Records for the exercise ::
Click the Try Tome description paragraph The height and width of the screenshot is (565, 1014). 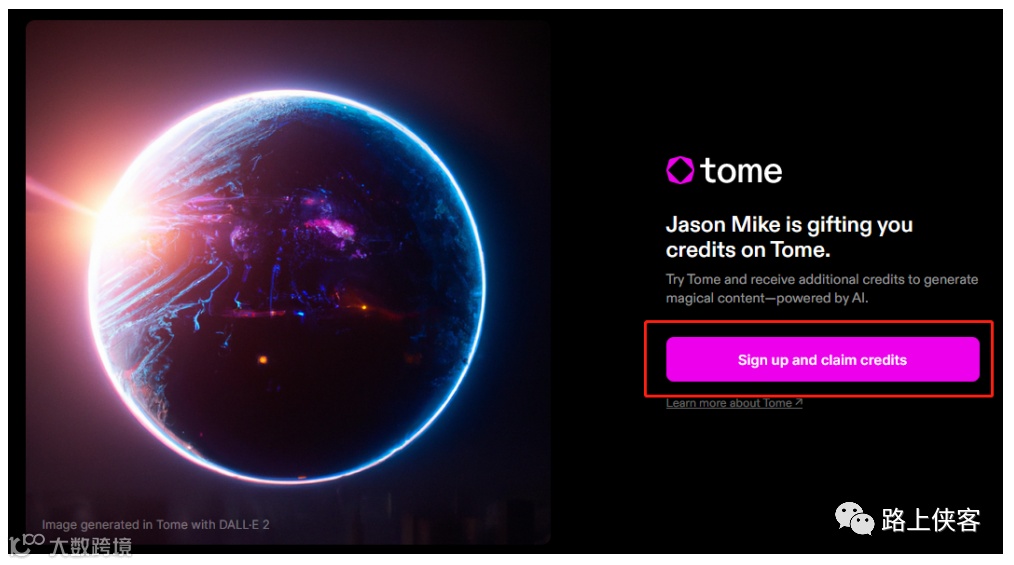(822, 288)
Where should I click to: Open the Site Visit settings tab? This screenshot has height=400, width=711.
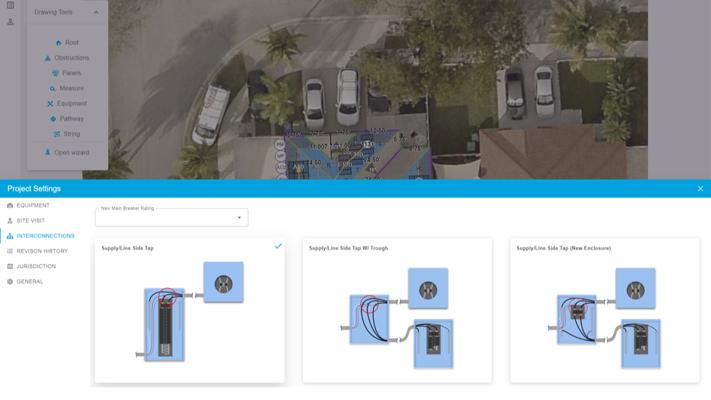point(31,221)
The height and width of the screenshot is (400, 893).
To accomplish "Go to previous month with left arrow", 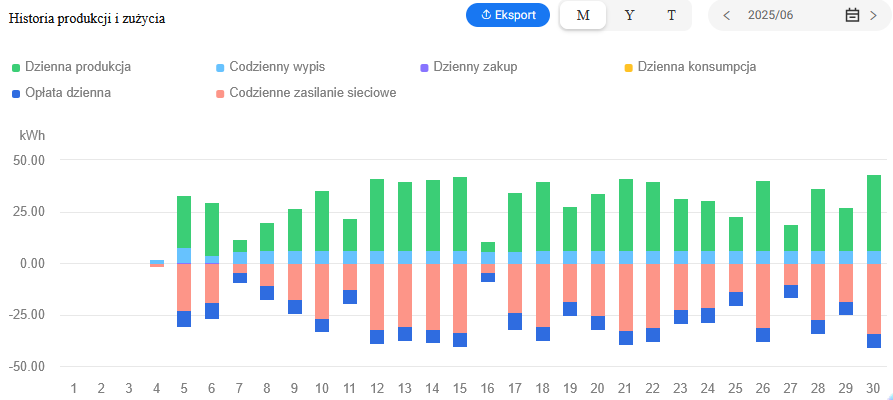I will (x=727, y=15).
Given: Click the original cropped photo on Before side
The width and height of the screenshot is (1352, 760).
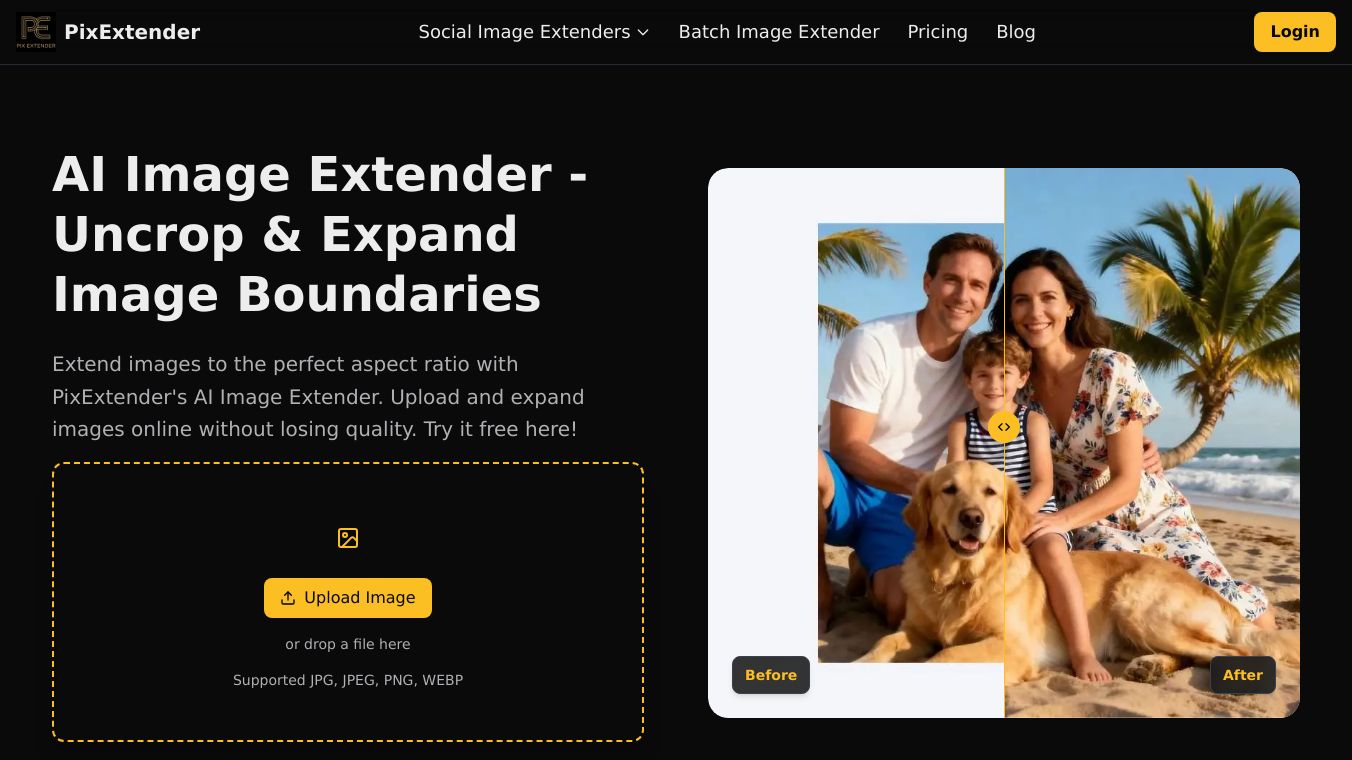Looking at the screenshot, I should pos(911,443).
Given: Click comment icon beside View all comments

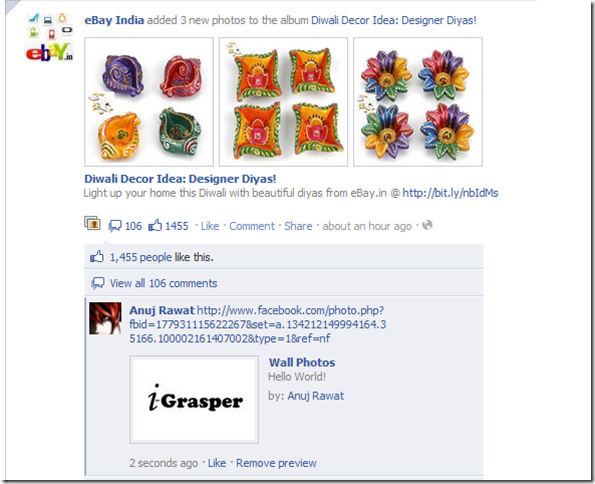Looking at the screenshot, I should [98, 283].
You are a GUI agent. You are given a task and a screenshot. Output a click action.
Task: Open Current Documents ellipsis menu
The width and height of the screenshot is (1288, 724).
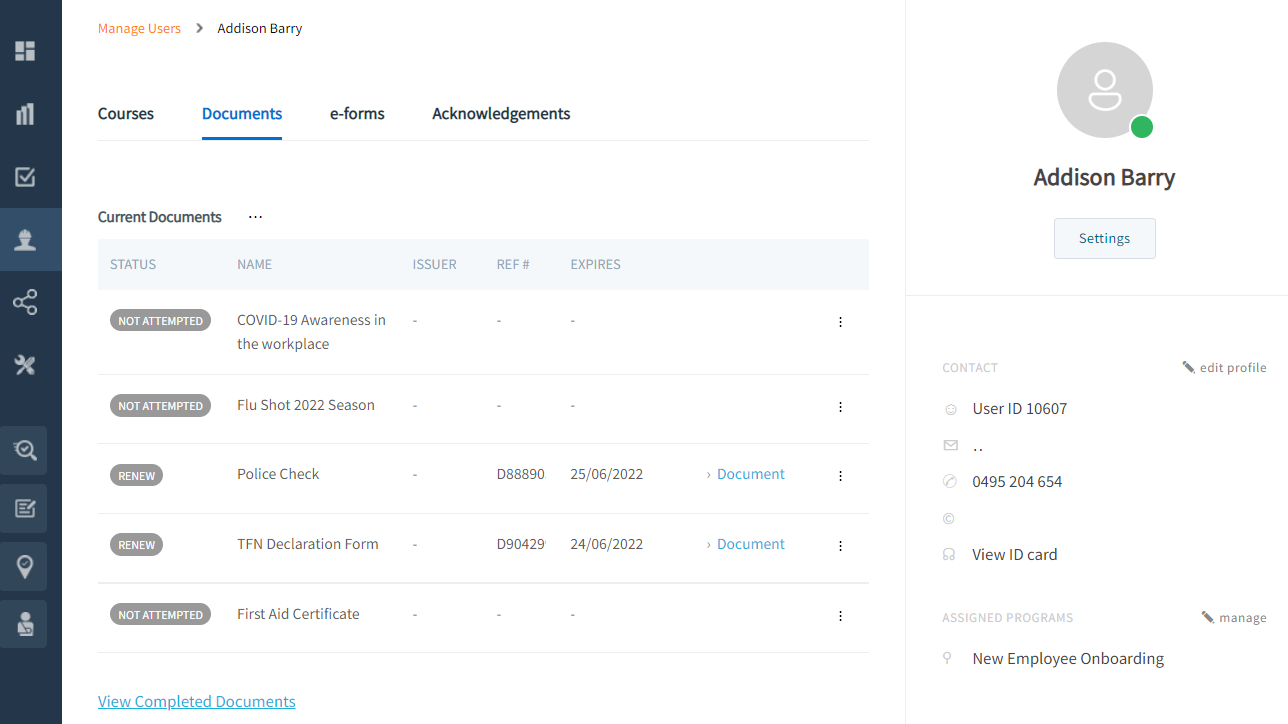255,217
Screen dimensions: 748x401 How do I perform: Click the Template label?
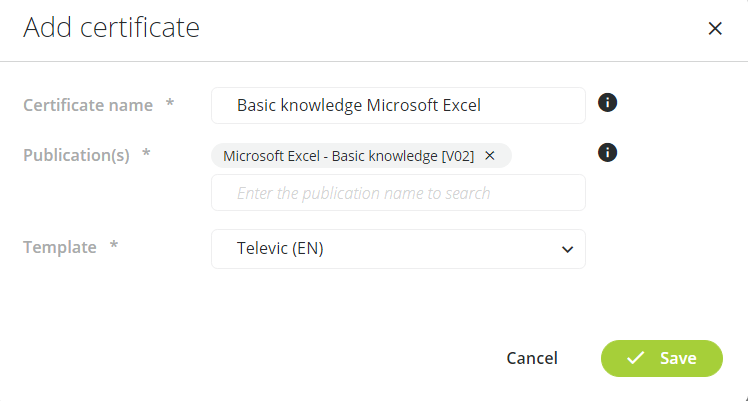pos(60,247)
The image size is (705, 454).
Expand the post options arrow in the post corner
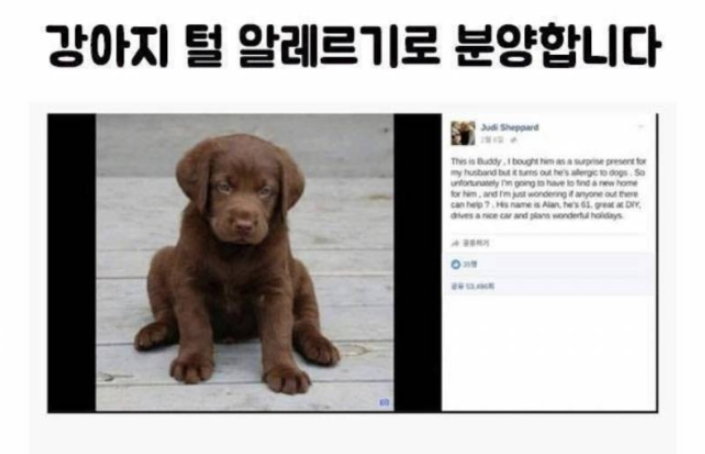click(x=641, y=127)
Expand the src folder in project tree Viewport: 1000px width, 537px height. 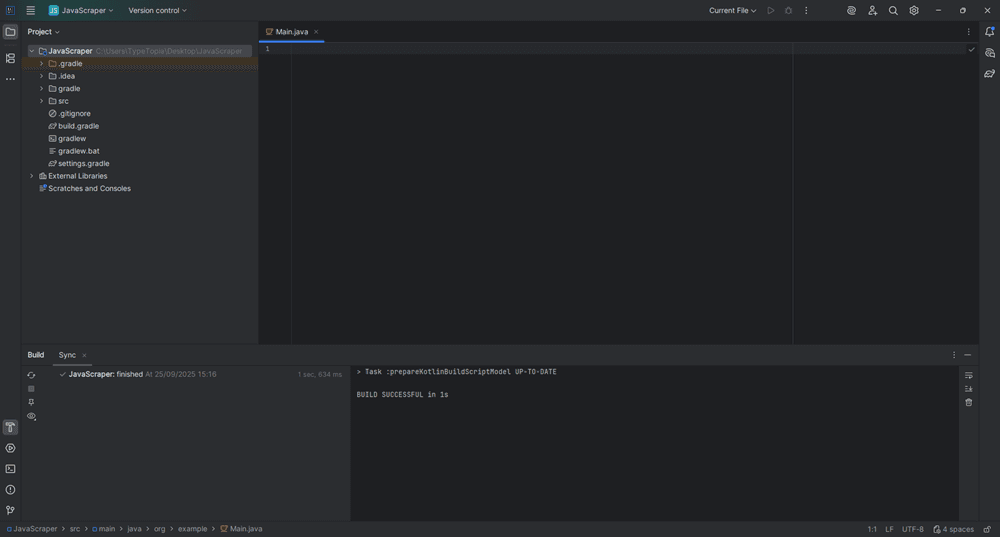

Required action :: Your answer is the exact run of lines above from the one with "The width and height of the screenshot is (1352, 760)." through the one with "The image size is (705, 454).", both ends included, minus any picture.

Result for this exercise ::
The width and height of the screenshot is (1352, 760).
Looking at the screenshot, I should pos(911,443).
Given: Click comment icon beside View all comments

Looking at the screenshot, I should [98, 283].
You are a GUI agent. You are given a task and a screenshot. Output a click action.
Task: Open Current Documents ellipsis menu
The width and height of the screenshot is (1288, 724).
255,217
Screen dimensions: 748x401 How do I perform: Click the Template label?
pos(60,247)
The image size is (705, 454).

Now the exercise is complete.